2001 Bestaanszekerheid - Vorstvergoeding, vergoeding-bouw, vergoeding-ontslag - Aanvullende werkloosheidsuitkering.

Paritair (sub-)Comité nr.:
124.00.00-00.00

Bijwerking: 31/10/2003
Geldig vanaf: 01/10/2003
Geldig tot: 30/09/2007

 

In het paritair comité voor het bouwbedrijf werd op 13 september 2001 een collectieve arbeidsovereenkomst afgesloten tot toekenning van aanvullende werkloosheidsuitkeringen aan de arbeiders uit de bouwnijverheid. (CAO van 13/09/2001 – 59607/CO/124 – BS van 21/11/2001). Deze CAO treedt in werking op 1 oktober 2001 en houdt op van kracht te zijn op 30 september 2003.

 

De overeenkomst handelt over de toekenning van de vorstvergoeding, over de toekenning van de vergoeding-bouw, over de toekenning van de vergoeding-ontslag evenals over de aanvullende werkloosheidsuitkering.

* _OPDRACHT_:
Op welke datum werd volgens het documentfragment in het paritair comité voor het bouwbedrijf de collectieve arbeidsovereenkomst afgesloten?

[Opgeslagen items]
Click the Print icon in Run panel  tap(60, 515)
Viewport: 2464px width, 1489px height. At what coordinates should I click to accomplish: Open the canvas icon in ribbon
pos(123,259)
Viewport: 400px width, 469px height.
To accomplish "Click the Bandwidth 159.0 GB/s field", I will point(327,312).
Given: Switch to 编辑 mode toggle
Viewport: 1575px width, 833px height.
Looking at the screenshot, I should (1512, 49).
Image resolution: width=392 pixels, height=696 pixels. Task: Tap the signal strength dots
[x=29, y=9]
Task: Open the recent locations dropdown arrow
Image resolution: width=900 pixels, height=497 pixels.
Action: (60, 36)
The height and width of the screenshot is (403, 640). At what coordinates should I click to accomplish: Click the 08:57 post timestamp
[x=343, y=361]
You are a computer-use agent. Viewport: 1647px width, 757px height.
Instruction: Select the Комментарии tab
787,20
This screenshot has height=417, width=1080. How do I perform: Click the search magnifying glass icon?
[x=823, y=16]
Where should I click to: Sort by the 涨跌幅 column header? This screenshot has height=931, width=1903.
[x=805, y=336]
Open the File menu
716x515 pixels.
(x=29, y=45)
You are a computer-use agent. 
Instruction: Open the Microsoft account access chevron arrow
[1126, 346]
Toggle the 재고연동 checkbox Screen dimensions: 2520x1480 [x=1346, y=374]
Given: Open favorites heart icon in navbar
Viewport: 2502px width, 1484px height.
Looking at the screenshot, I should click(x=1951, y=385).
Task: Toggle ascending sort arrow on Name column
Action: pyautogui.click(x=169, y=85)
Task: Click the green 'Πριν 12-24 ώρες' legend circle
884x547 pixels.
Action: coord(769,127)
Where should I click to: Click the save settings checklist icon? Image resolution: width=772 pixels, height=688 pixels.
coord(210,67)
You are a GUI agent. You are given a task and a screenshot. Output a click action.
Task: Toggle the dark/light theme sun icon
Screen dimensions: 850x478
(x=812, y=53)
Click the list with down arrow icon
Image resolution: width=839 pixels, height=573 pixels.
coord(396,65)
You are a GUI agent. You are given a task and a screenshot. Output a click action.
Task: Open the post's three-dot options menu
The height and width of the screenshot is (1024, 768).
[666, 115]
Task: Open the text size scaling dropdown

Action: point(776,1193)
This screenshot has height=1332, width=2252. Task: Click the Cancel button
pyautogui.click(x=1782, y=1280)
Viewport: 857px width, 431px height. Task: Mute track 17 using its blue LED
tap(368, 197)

* _EINDANTWOORD_:
Op 13 september 2001.